Or as Navin R. Johnson might say ....... *
Our updated Mintz Levin State Data Breach Notification Matrix (fondly known as the "Mintz Matrix") is available here. We update this resource quarterly, or as events dictate. Legislatures have been quiet on the data breach notification front since the end of 2012. Since our last update, North Dakota, Texas and Vermont have amended their data breach notification laws.
In a nutshell -- Effective now, Vermont now requires that Vermont-regulated financial institutions notify the state's Department of Financial Regulation in the event of a breach. Such notice is in addition to any notice required by applicable federal regulations.
North Dakota -- Effective August 1, the definition of "personal information" has been expanded to add both "health insurance information" and "medical information."

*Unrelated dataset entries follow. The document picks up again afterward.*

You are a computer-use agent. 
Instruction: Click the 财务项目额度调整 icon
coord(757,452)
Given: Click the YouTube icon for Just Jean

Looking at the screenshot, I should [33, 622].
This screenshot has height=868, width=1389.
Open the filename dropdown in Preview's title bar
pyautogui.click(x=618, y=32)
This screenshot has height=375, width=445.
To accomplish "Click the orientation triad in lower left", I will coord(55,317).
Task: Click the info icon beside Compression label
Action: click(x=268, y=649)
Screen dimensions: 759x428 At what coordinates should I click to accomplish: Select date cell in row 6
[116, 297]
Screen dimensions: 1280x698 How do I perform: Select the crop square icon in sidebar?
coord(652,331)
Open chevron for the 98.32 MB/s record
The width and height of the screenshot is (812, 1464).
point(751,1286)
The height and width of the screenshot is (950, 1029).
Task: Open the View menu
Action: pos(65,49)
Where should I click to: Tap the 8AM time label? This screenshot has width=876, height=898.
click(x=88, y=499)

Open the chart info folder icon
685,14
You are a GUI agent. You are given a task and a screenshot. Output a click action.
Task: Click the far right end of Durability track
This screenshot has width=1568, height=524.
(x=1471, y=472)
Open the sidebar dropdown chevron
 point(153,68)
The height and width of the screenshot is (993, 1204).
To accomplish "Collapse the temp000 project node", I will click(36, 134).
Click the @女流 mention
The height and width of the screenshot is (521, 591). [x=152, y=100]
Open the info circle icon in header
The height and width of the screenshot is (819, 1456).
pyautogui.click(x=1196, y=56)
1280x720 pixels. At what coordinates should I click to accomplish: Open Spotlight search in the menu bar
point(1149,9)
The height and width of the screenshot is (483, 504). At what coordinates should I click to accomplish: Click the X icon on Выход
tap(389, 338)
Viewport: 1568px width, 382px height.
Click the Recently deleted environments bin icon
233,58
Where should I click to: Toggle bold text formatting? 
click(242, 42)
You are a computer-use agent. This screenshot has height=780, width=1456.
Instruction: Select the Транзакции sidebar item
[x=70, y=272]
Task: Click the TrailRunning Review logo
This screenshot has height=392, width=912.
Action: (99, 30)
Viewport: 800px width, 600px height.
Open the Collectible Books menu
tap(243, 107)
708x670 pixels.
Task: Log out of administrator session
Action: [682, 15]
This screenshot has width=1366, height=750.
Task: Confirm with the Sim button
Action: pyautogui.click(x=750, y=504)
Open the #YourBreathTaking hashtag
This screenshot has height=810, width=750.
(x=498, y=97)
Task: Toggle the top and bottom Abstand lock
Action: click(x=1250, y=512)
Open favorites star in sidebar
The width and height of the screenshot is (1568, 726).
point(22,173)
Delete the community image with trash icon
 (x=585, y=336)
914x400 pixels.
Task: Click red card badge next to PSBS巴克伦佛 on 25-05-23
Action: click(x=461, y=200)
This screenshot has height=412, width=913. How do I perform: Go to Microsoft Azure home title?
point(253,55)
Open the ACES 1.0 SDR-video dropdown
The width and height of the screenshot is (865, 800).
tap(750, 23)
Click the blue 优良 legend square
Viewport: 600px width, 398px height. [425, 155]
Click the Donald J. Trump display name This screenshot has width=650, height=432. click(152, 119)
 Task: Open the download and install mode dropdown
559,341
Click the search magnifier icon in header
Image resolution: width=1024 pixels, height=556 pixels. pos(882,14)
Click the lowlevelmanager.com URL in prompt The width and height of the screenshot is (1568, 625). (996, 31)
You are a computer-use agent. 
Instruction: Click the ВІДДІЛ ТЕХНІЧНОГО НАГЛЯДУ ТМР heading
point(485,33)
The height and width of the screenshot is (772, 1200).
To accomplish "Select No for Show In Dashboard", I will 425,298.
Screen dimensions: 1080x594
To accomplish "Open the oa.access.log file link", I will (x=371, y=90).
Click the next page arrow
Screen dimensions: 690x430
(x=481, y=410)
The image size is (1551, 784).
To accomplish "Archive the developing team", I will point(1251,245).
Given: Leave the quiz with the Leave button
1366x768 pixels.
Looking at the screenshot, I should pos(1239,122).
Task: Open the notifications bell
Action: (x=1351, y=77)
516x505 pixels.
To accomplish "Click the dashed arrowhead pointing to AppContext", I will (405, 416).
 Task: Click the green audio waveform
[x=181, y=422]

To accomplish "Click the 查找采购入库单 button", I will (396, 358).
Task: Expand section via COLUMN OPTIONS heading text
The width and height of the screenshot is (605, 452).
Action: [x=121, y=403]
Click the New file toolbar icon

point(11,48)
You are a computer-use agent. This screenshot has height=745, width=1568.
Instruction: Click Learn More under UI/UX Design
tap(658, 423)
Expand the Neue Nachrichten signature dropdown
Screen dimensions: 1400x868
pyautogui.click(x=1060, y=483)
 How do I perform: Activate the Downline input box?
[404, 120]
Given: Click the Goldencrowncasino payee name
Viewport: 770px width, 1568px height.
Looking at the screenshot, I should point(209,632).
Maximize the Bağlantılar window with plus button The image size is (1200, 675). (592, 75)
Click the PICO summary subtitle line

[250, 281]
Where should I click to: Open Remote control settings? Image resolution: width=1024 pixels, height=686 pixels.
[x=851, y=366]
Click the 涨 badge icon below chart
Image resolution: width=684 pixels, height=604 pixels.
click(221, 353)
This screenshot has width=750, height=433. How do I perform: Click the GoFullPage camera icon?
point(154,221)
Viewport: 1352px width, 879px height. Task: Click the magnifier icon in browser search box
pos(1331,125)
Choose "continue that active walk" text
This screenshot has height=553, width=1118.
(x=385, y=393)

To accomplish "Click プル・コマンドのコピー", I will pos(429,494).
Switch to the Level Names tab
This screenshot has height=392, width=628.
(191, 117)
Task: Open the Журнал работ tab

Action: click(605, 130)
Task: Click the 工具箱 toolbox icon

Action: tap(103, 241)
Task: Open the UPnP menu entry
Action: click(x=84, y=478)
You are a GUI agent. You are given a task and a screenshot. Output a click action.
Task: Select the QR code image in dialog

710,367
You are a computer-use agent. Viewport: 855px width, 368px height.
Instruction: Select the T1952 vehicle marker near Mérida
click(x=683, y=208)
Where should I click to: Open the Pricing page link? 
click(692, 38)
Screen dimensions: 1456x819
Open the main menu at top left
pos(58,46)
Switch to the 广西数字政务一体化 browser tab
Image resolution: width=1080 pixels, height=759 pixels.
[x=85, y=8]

Texas-- Effective now, Texas amended its breach notification law to (a) remove language limiting the application of the data breach notification requirement to Texas residents and residents of states that do not require notification, (b) permit for residents of states other than Texas that require notification of a breach, notice to be provided to such individuals under the states' law or under Texas law, and (c) clarify that written notice of a security breach must be provided to the last known address of the individual.
Now, for today’s disclaimer: This chart is for informational purposes only and does not constitute legal advice or opinions regarding any specific facts relating to specific data breach incidents. You should seek the advice of experienced legal counsel (the Mintz Levin privacy team) when reviewing options and obligations in responding to a particular data security breach.
*(Sound clip from The Jerk starring Steve Martin, 1979)